-- Record extracts follows --

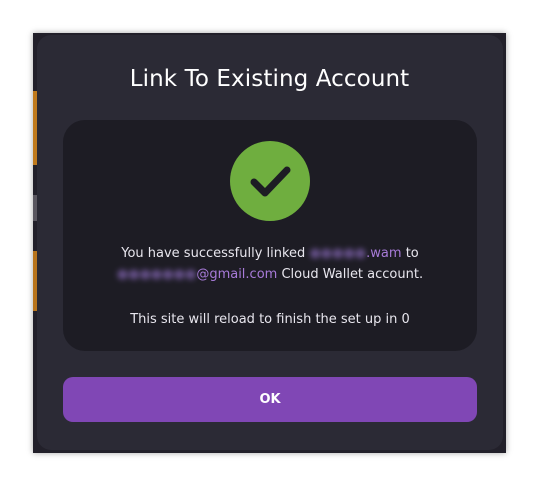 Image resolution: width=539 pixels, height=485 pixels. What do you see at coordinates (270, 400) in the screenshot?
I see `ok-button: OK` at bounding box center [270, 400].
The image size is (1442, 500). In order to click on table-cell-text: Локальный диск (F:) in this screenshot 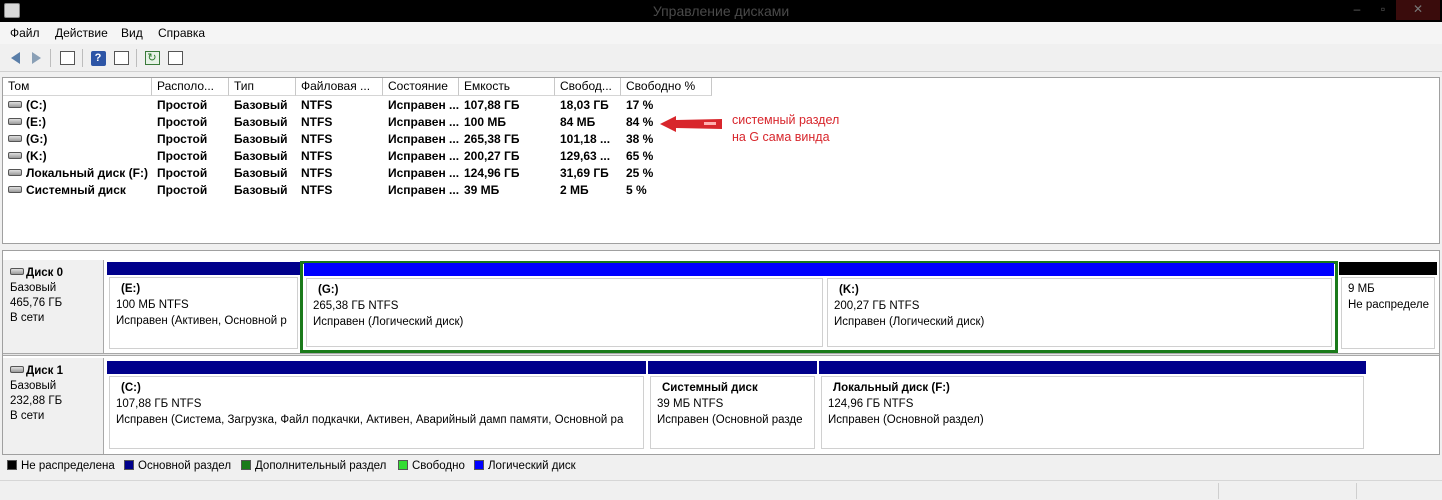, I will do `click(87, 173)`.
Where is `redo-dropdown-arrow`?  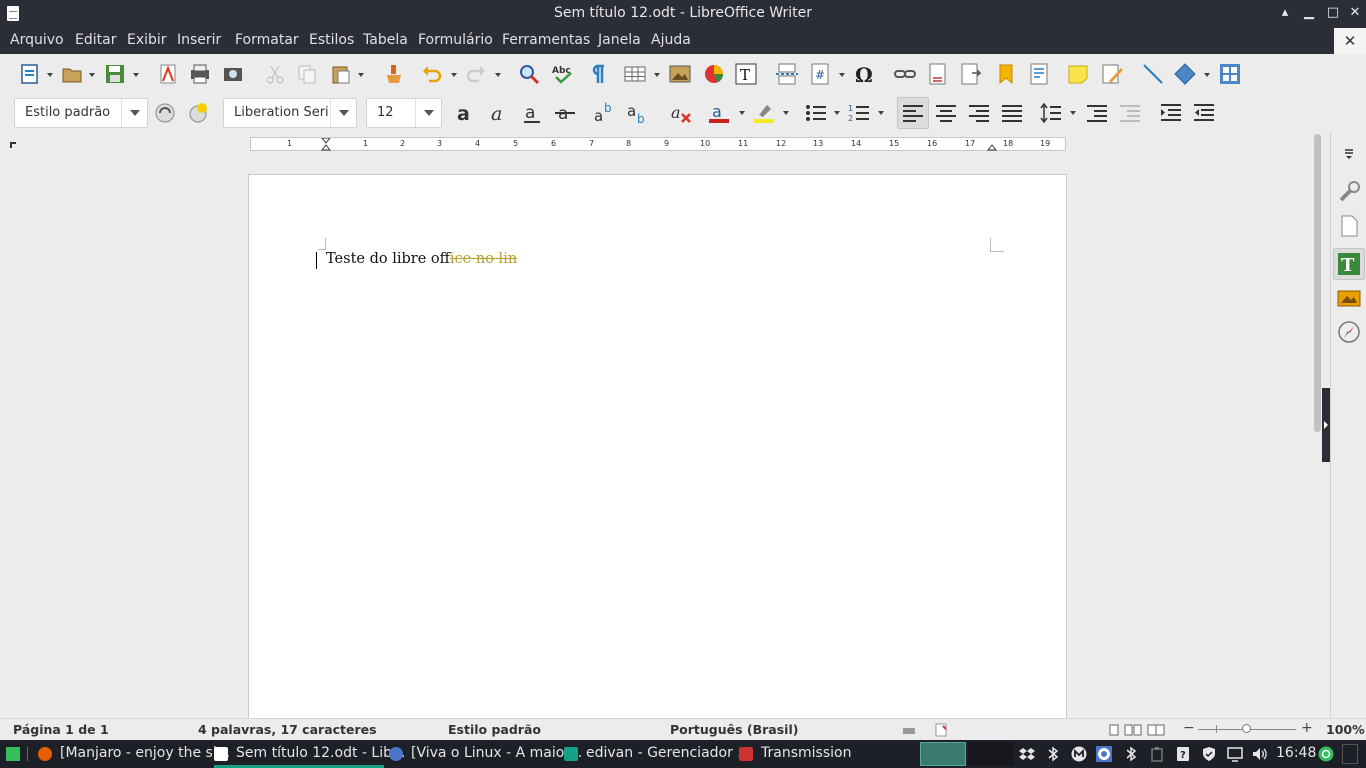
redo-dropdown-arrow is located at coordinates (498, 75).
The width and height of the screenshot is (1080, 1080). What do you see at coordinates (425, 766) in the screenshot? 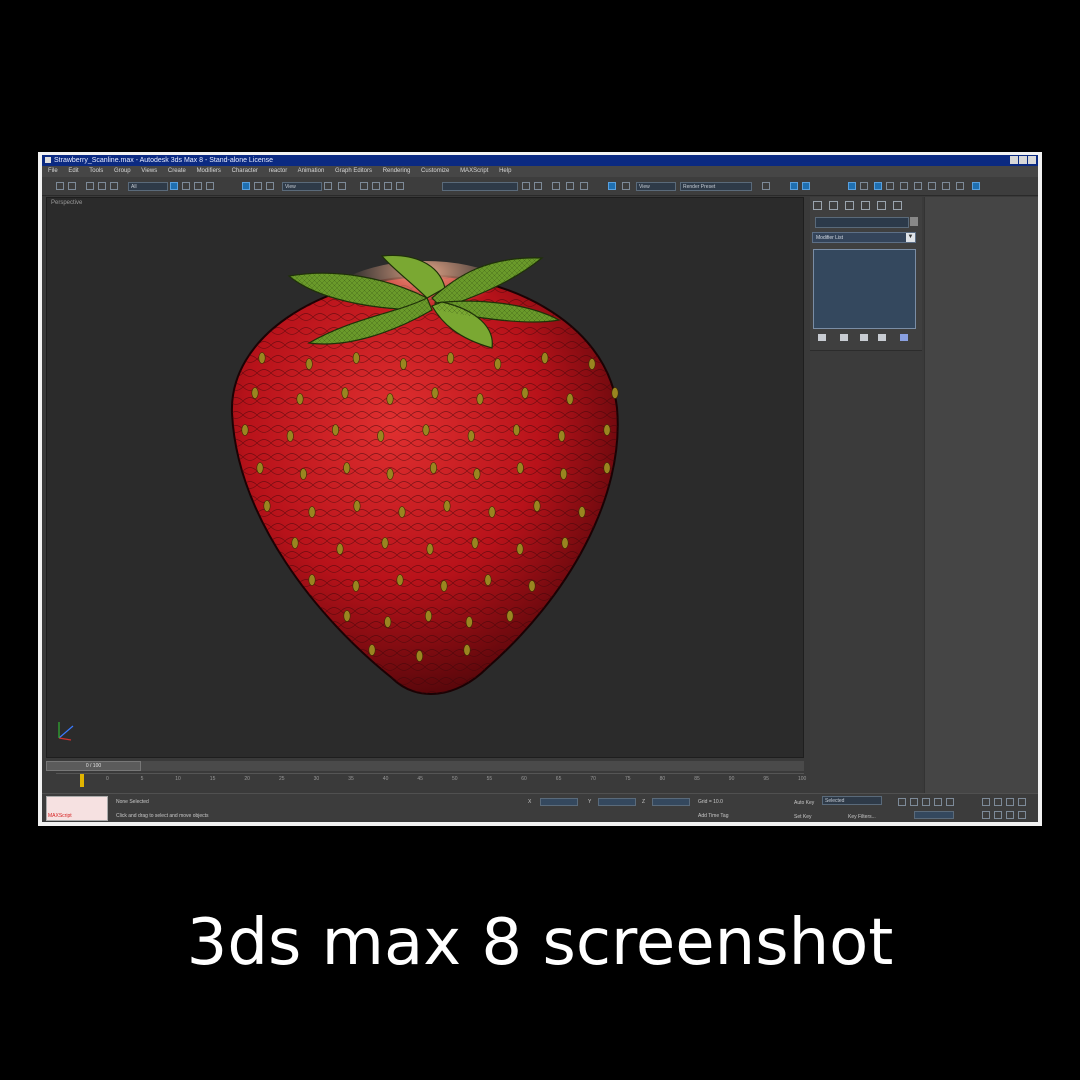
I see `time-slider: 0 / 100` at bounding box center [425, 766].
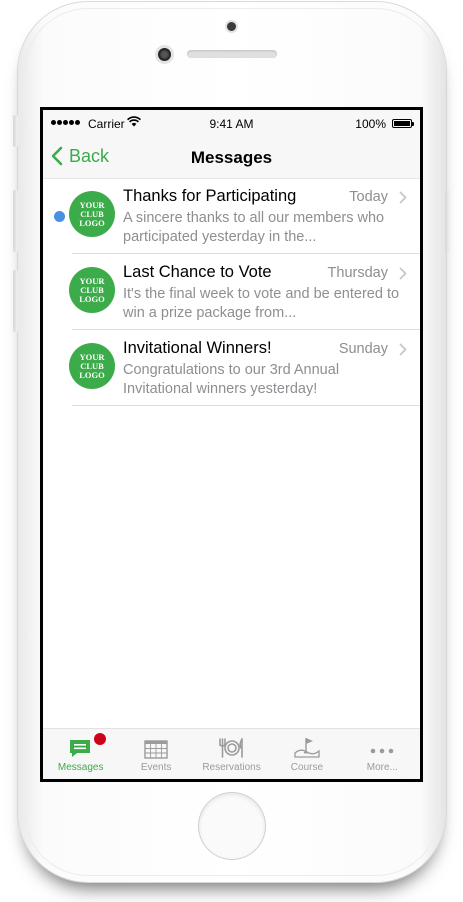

-- Record extracts concluded --

◆ Work task:
Copy the material exactly, from the line with "The width and" through the end of the material, and leave the pictures out of your copy.

◆ Task output:
The width and height of the screenshot is (1080, 1080). What do you see at coordinates (425, 766) in the screenshot? 
I see `time-slider: 0 / 100` at bounding box center [425, 766].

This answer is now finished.